Why didn’t you go quietly? “Well, other officers did. In the year we left, 14 officers resigned. The average figure was usually four. It was very scary. Dave is someone who thinks he should fight for what he believes in. And I knew what he was talking about. I knew he had to have the support against the massed forces of darkness. When you work there, the only person you can report something to is the head of MI5 but if you’re complaining about alleged crimes on behalf of MI5, they’re not going to allow you to do that, so you’re in a Catch 22 situation.”
In August 1997, Shayler sold his story to the Mail on Sunday. The day before publication the couple fled to Utrecht in Holland. “We left before the piece came out because they would have knocked down our doors and arrested Dave. I felt terrified. But we managed to stay one step ahead.” Why was he the whistlebower rather than you? “He had more access to what was going on — he was right in the middle of the Gadafy plot — and felt very strongly about it.”

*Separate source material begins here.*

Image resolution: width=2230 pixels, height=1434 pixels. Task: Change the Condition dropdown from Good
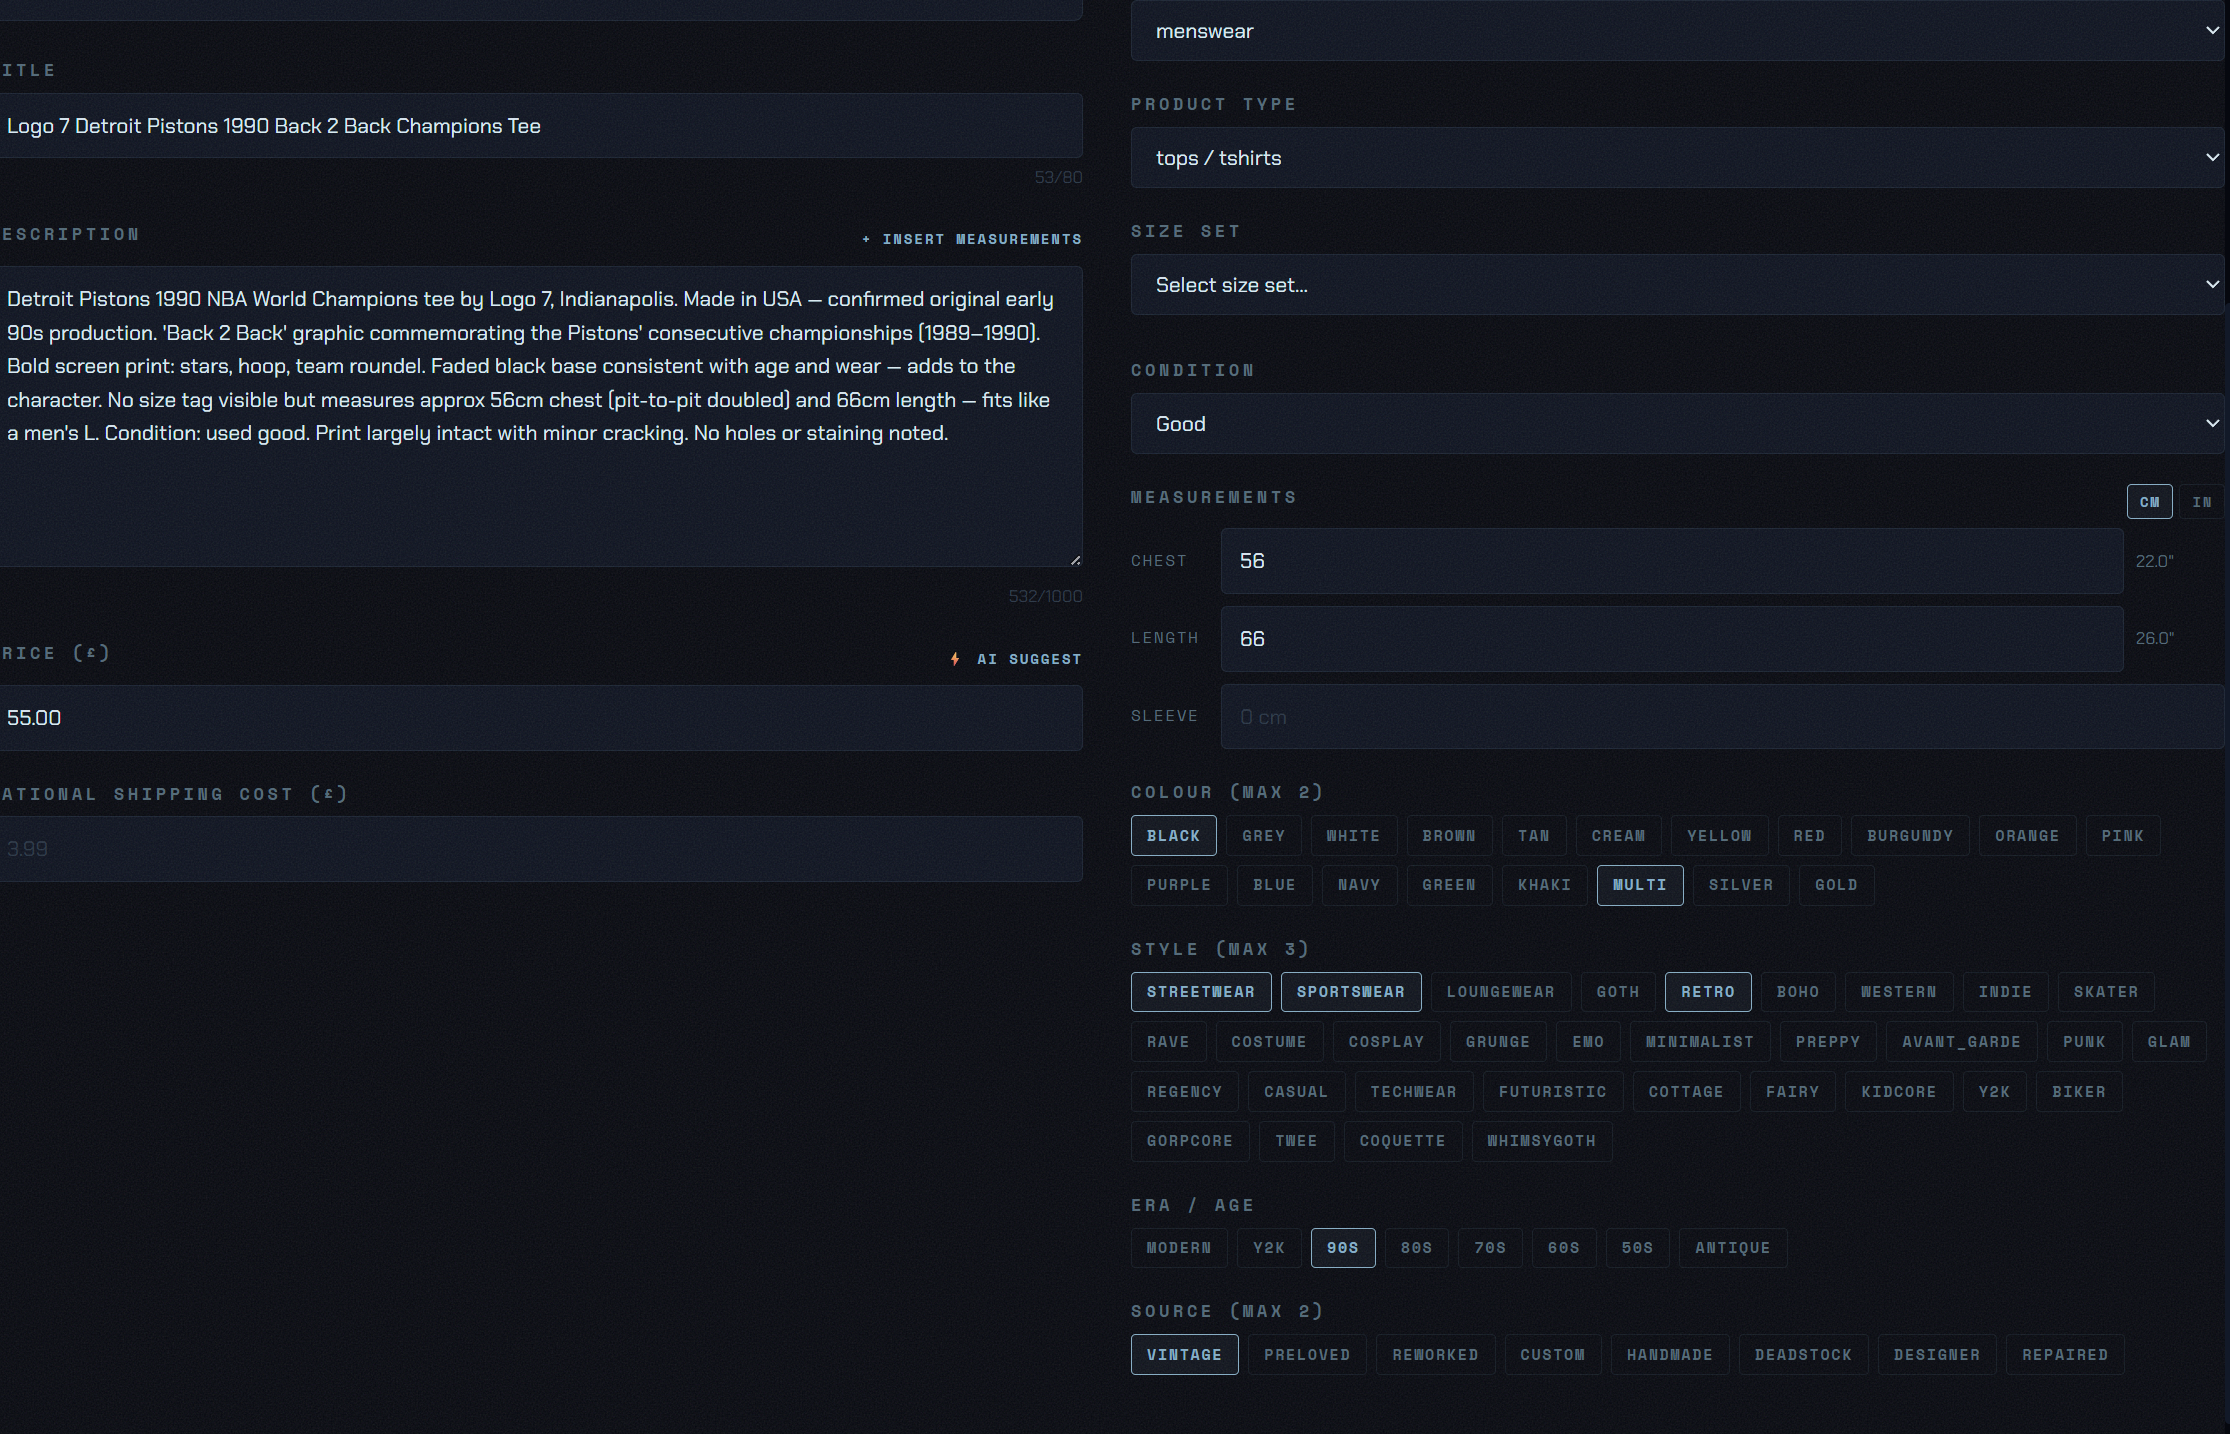pos(1676,423)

The couple ended up in a French farmhouse. “It was in the middle of nowhere. No TV, no car. For 10 months we spent every day together. He would write his novel during the day.” What were you doing? “I was keeping house. We enjoyed each other’s company.” No rows? “Plenty.”
The couple tried to negotiate to return to Britain without Shayler being prosecuted, but with an undertaking that his allegations be officially investigated. “We got a complete lack of interest.” Then, during a stay in Paris, Shayler was arrested in a hotel lobby. “We’d just been watching Middlesbrough on TV. They lost, of course. Then I didn’t see him for two months.” He spent nearly four months in La Santé, Paris’s top-security prison which also houses Carlos the Jackal who used to yell “David English!” to the renegade spy from his cell. “I was bereft.” How are you going to deal with his current imprisonment? “I’ll just deal with it. It’s horrible, but I’m tough.”
A French judge ruled the extradition demand was politically motivated and released him. The couple then rented a flat in Paris and holed up for a year. “As far as the British authorities were concerned, we could rot. They didn’t want us to come back. We made a little money from journalism, but this wasn’t the life we wanted.” Why in August 2000 did the spies decide to come home? “We had managed to negotiate a return without risking months of remand. Dave thought he would be able to present his case to peers: yes, he did take £40,000 from the Mail on Sunday but that isn’t why he told the story. He never got the chance. In the trial they tied his hands behind his back. He couldn’t say anything to the jury. The reporting restrictions were extraordinary.”
She visited Shayler in jail for the first time on Tuesday. How was he? “He’ll be all right.” Now what? “I wait. And in the meantime, we get our legal case together. We’re going to Europe, British justice is useless.”
Wouldn’t you like to put all this behind you and get on with your lives. “We will. But not yet. It could take five years to clear his name.” Machon, poised and clad in black, turns a cigarette in her fingers. “You know, when I started this case I was in my 20s. Now I’m 34. I don’t think I’ll have finished with it until I’m in my 40s. I wish I’d never got involved with MI5. I wouldn’t touch them with a bargepole if I had my time again.” I leave Machon alone at a café table writing a letter to the man no longer codenamed G9A/1.